A new multi-national survey reveals the extent of misconceptions about when is the right time to start taking action to prevent cardiovascular disease (CVD). In a four-country survey sample of 4,000 adults, 49 per cent answered age 30 years or older when asked at what age they believe people should start to take action about their heart health to prevent conditions such as heart disease and stroke. The fact is that CVD can affect people of all ages and population groups, and the risk begins early in life through unhealthy diets, lack of physical activity and exposure to tobacco.
“The fact is that good heart health starts from childhood. We have an opportunity to change the course of CVD and its global impact, by encouraging and supporting heart-healthy living from an early age. On World Heart Day, over 150 countries are joining together to encourage individuals, families, communities and governments to take action to reduce the risk of heart disease and stroke amongst women and children,” said Professor Sidney C. Smith Jr.
The new multi-national survey conducted in Brazil, India, UK and the USA by the World Heart Federation reveals that:
• On average, people believe 32.2 years is the age to take action about their heart health
• By this age, the average heart will have beaten 1.3 billion times, about half of its life expectancy
• Only one-quarter (26 per cent) of mothers believe young people under 20 years need to take action
• Men aged 40 years and over are most likely to think it’s OK to delay taking action, believing an average age of 37.3 years is the time to start caring for heart health
CVD risk factors such as physical inactivity, unhealthy eating, overweight/obesity and tobacco use can have lifelong consequences for men, women and children.
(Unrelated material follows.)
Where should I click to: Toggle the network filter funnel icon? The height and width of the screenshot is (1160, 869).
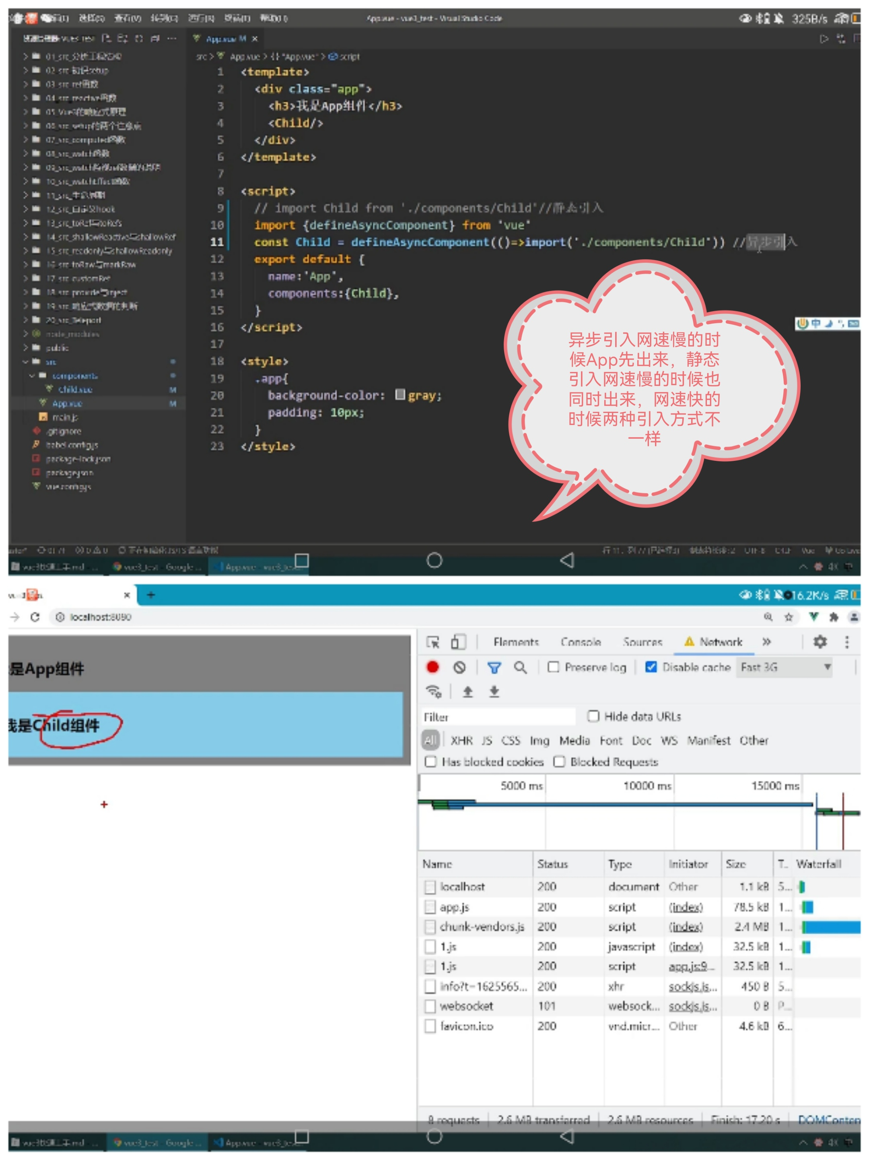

During foetal development, maternal malnutrition, both under- and over- nutrition, can increase the chances of developing future risk factors associated with CVD. Children who have a birth weight of less than 2.5 kilograms have approximately double the risk of dying prematurely from coronary heart disease1. For expectant mothers, CVD can present a double burden – protecting the heart health of their unborn child and protecting themselves against the risk of CVD, as heart disease is the world’s number one killer, affecting 1 in 3 women worldwide.